A useful world

It matters little for the survival of an organism (plant, animal, human) whether we have an accurate or “true” understanding of the world around. It’s more important that our understanding is useful to us. That’s according to neuroscientist Anil Seth in Being You: A New Science of Consciousness.

We don’t perceive the world as it is, we perceive it as it is useful for us to do so (Kindle loc 1,862).

This is a pragmatic position that puts the spotlight on practicalities, the usefulness of certain actions, and perception as an active and consequential process driven by survival-oriented life-affirming actions.

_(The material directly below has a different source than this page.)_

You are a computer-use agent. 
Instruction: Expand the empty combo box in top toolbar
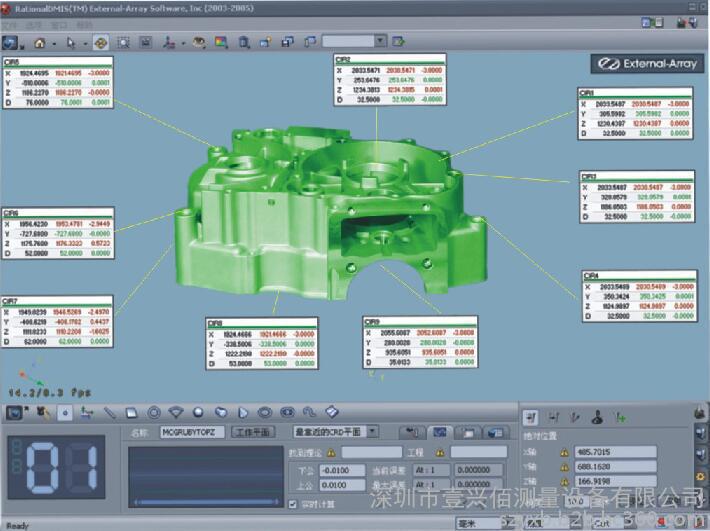(382, 41)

Action is inseparable from perception. Perception and action are so tightly coupled that they determine and define each other. Every action alters perception by changing the incoming sensory data, and every perception is the way it is in order to help guide action (loc.1,859)

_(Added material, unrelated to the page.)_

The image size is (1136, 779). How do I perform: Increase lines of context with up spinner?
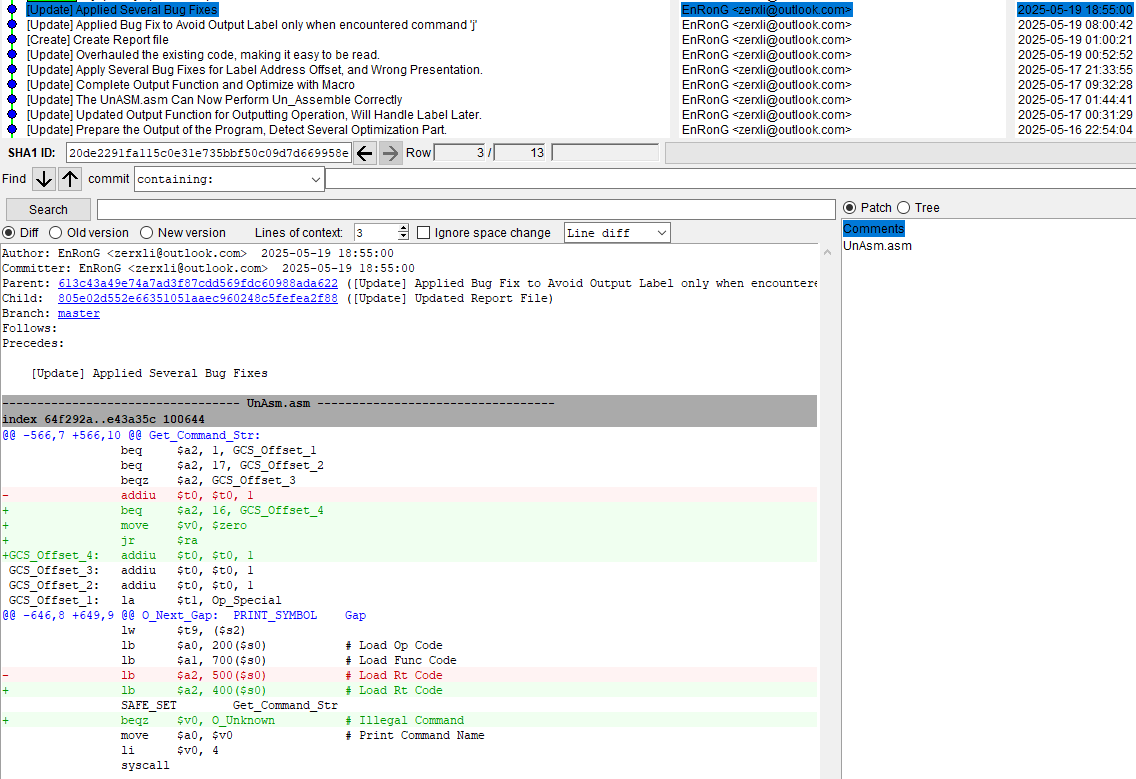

This is a stance adopted from biology. It argues from neuroscience and biological evolution and pertains to what we normally regard as raw sense experience: what we see with our eyes, hear, touch, etc, albeit as a shared process.

when we agree about our hallucinations, that’s what we call reality (loc.1,480)

Cultural perceptions

The book doesn’t go into this, but the theory becomes more complicated when we think of belief systems and expectations tempered by layers of social and cultural conditioning, not to mention critical reflection, negotiation and recorded accounts of theories and experiences developed by communities of perceptual interpreters: scientific data, arguments, literature, performances, instruments, artefacts.

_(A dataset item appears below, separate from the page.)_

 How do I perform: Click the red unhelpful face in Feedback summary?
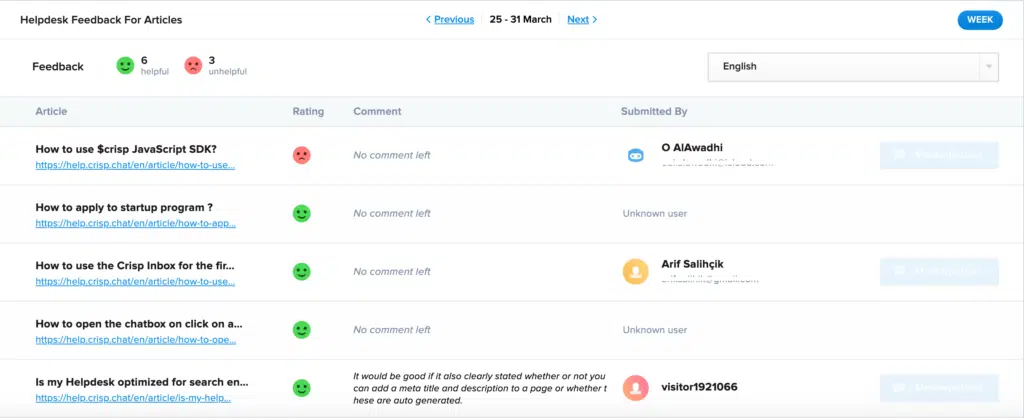tap(193, 66)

Various philosophical safeguards against relativism by Pragmatists such as William James (who Seth references) and C.S. Peirce (absent from the book’s bibliography) provide arguments that deal with the problem of relativism.

It’s not in the book, but Seth’s action-based perception theory does not mean that any perception, delusion, hallucination, preference is acceptable as long as it enables the human exercising that perception to survive and flourish. Were that the case then there would be no argument in favour of certain truth claims (other than it suits me to believe this), or against conspiracy theories and other denials of what is really the case.

See posts: Rogue fan fiction: the peculiar case of QAnon and Speak truth to power.

Bibliography

  • Coyne, Richard. Peirce for Architects. London: Routledge, 2019. 
  • Seth, Anil. Being You: A New Science of Consciousness. London: Faber, 2021. 

Note

  • Featured image is of flamingos at Ras Al Khor Flamingo Hide Viewing Area, Dubai, UAE. In their world view the birds were oblivious to the wooden hide construction, the birdwatchers, and the nearby sacks of dried shrimp, but their perception of the game warden who distributed the contents were palpable to them, along with other myriad perceptual objects invisible to us humans.